Historian Claytee D. White Prizes Diversity in Collecting City’s Stories

Photo by Krystal Ramirez

Photo by Krystal Ramirez

Where Las Vegas Boulevard ends, Claytee D. White’s voyage begins. The first director of the Oral History Research Center at UNLV’s University Libraries strives to unveil the colors of the city that aren’t emitted from the neon lights. Her passion for history is helping to develop nuances to the image of Las Vegas through detailed interviews recorded for posterity.

White, who arrived in Las Vegas in 1992, said she learned many additional methods of collecting history, including oral history, while earning her master’s in history at UNLV. Building on Professor Ralph Roske’s work from the 1970s and ’80s, White and others in the History Department were able to continue recording histories, housing them in Special Collections.

The Oral History Research Center, founded in 2003, has compiled such oral history projects as All That Jazz (entertainment from the perspective of band members), Heart to Heart (a history of early health care in Las Vegas), UNLV @ Fifty (marking the university’s milestone birthday in 2007) and the African American Experience. The Center is working on the Jewish Heritage Project and completing the West Charleston: Ward One project.

“Oral history allows everyone to participate,” White says. Giving residents a voice says to the world, “[My] memory is just as good as the mayor of the city. Just because I’m a maid, my participation in an event is just as important as some ‘name person’ in that event. Oral history allows across-the-board versions of history.”

These memories provide unique windows across the city and across generations. “Oral history allows us to vividly see those connections.

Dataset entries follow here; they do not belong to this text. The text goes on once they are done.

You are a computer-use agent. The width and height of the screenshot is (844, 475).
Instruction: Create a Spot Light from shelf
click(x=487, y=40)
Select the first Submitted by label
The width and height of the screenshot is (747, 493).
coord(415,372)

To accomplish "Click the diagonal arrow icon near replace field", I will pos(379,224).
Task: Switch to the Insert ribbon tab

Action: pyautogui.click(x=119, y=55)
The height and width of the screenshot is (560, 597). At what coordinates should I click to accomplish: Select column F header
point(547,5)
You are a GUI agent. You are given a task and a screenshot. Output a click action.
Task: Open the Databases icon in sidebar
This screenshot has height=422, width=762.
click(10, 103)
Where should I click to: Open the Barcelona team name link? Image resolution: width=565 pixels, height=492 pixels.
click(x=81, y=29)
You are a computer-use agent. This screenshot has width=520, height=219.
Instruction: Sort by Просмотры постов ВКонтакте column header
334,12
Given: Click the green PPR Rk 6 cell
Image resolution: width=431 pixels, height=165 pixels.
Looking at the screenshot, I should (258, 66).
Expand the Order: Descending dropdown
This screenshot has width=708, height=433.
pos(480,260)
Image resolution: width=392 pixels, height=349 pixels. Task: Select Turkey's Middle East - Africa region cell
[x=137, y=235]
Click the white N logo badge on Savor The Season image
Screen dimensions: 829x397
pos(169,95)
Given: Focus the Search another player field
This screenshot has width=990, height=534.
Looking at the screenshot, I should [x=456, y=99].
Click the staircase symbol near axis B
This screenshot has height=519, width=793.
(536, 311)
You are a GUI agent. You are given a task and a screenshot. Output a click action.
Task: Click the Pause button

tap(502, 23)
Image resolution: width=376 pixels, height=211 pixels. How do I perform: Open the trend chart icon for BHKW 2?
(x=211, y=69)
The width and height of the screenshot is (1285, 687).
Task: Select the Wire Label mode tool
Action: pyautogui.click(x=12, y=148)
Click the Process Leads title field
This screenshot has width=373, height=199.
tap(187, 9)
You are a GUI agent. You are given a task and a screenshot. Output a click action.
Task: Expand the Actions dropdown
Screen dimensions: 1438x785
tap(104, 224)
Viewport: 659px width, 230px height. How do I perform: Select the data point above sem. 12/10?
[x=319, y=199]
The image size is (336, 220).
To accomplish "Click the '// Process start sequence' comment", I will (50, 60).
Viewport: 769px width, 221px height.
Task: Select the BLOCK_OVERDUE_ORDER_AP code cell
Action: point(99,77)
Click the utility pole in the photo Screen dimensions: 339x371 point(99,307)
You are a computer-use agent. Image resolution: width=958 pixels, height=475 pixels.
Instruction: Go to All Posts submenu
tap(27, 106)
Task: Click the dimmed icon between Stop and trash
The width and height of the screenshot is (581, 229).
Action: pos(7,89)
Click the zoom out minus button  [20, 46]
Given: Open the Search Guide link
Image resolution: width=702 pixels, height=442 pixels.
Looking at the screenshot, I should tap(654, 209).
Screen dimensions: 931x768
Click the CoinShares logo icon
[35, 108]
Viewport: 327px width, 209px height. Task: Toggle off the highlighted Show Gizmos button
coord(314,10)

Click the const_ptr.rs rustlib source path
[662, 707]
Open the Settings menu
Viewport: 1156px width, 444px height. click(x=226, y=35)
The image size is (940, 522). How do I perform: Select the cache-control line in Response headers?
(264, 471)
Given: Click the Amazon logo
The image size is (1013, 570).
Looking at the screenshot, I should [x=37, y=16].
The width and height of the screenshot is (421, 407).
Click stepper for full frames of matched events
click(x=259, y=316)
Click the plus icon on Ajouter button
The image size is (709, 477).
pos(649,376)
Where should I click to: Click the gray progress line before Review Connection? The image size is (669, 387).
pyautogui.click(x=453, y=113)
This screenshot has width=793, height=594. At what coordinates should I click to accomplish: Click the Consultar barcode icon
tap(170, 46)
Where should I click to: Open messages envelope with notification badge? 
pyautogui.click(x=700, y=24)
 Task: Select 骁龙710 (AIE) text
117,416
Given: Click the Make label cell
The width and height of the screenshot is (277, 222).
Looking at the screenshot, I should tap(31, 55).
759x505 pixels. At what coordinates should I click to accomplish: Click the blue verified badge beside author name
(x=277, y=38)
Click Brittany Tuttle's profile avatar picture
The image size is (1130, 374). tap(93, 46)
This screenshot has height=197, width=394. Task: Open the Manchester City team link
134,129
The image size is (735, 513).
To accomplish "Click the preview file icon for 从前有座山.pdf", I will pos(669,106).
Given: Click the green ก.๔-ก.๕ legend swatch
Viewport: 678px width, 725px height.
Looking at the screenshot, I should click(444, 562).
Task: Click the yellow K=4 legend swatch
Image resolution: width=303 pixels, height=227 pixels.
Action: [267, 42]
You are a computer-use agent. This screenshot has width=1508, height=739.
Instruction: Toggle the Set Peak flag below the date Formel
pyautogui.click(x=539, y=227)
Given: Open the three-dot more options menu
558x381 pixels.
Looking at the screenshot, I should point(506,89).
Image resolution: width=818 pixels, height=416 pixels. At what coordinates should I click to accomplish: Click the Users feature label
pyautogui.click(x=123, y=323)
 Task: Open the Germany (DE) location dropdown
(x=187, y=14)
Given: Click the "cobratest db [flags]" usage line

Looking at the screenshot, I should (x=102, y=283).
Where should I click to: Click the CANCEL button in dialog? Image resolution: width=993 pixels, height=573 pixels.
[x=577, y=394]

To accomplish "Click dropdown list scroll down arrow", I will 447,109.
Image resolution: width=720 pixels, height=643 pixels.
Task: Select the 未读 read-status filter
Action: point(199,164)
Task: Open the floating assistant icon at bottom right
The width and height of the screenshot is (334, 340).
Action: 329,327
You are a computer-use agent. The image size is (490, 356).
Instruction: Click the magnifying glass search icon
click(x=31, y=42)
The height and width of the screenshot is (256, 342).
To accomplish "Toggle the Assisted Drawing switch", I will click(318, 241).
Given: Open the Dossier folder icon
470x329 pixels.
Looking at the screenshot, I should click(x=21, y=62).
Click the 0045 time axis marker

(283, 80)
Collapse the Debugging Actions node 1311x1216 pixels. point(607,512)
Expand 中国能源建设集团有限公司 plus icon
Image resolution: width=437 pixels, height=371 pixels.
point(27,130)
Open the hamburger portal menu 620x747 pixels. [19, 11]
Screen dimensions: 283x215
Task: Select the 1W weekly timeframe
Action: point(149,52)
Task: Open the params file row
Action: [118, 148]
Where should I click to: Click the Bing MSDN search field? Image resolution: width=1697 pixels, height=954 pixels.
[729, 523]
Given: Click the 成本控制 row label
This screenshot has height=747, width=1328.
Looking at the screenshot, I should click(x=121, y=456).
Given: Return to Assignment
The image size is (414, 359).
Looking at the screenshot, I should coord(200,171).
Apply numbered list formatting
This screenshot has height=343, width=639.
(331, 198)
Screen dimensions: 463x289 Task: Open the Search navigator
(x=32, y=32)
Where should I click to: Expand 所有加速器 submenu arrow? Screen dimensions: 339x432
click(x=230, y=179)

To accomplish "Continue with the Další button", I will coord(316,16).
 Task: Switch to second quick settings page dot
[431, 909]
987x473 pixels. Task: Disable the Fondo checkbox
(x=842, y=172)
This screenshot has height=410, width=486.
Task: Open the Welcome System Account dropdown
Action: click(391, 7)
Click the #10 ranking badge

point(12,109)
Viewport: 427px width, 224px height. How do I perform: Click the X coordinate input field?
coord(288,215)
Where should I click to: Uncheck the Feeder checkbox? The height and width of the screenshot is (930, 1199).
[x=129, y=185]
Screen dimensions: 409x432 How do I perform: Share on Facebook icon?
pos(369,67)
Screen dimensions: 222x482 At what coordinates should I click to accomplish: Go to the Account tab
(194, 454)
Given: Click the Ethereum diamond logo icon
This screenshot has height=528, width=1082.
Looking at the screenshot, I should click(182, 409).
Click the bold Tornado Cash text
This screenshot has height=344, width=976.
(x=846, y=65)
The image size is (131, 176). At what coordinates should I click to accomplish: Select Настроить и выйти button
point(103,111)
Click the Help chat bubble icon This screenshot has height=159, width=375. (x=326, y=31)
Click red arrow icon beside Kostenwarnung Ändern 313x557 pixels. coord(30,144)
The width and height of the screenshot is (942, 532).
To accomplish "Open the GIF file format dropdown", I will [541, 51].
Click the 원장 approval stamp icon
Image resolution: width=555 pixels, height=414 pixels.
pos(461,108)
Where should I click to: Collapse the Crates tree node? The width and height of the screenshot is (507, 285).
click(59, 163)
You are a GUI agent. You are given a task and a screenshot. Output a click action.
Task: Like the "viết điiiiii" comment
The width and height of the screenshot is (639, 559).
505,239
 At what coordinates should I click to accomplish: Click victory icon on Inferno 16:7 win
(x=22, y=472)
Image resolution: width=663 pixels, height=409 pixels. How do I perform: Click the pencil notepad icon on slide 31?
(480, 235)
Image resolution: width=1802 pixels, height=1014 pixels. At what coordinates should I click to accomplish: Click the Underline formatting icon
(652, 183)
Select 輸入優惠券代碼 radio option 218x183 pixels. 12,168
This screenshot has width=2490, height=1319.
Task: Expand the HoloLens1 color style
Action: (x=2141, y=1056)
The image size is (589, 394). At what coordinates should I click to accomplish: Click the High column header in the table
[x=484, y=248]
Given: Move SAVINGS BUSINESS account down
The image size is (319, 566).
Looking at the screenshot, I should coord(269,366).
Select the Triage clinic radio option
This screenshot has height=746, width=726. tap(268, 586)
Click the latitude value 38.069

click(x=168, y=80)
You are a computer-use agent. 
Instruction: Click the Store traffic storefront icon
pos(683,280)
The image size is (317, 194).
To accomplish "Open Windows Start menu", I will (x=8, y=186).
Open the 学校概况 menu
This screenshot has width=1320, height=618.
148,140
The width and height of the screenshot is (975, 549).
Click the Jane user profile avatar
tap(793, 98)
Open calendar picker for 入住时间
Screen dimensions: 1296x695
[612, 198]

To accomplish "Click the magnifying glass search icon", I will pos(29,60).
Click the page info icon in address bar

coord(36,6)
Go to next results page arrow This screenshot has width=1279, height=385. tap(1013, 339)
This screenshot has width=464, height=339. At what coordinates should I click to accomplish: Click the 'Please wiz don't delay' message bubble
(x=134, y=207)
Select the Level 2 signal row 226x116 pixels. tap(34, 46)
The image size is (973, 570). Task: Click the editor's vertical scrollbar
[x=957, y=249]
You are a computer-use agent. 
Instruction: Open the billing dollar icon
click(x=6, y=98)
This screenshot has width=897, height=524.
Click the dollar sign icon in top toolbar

If I want to look at gambling, ranching, or whatever Las Vegas institution, I can fill in all the gaps. It gives us a connecting fiber to see the evolution of events on any topic,” White says.

A good example is the Heart to Heart Collection, which will allow students of UNLV’s impending medical school to connect with the region’s past health care efforts. “Students [can] build upon it because we have [interviews] on early nursing and nursing school. If we take all of that, we can see a complete evolution in health care in Las Vegas.”

Las Vegas “is a caring town that has a vibrant, cohesive community,” says White, who was named Vegas Seven’s Best Keeper of Our History earlier this year. “When you look at the people who live in Summerlin, the West Charleston neighborhoods, Sunrise Mountain, John S. Park, these are very old communities … it has a core with a great memory.”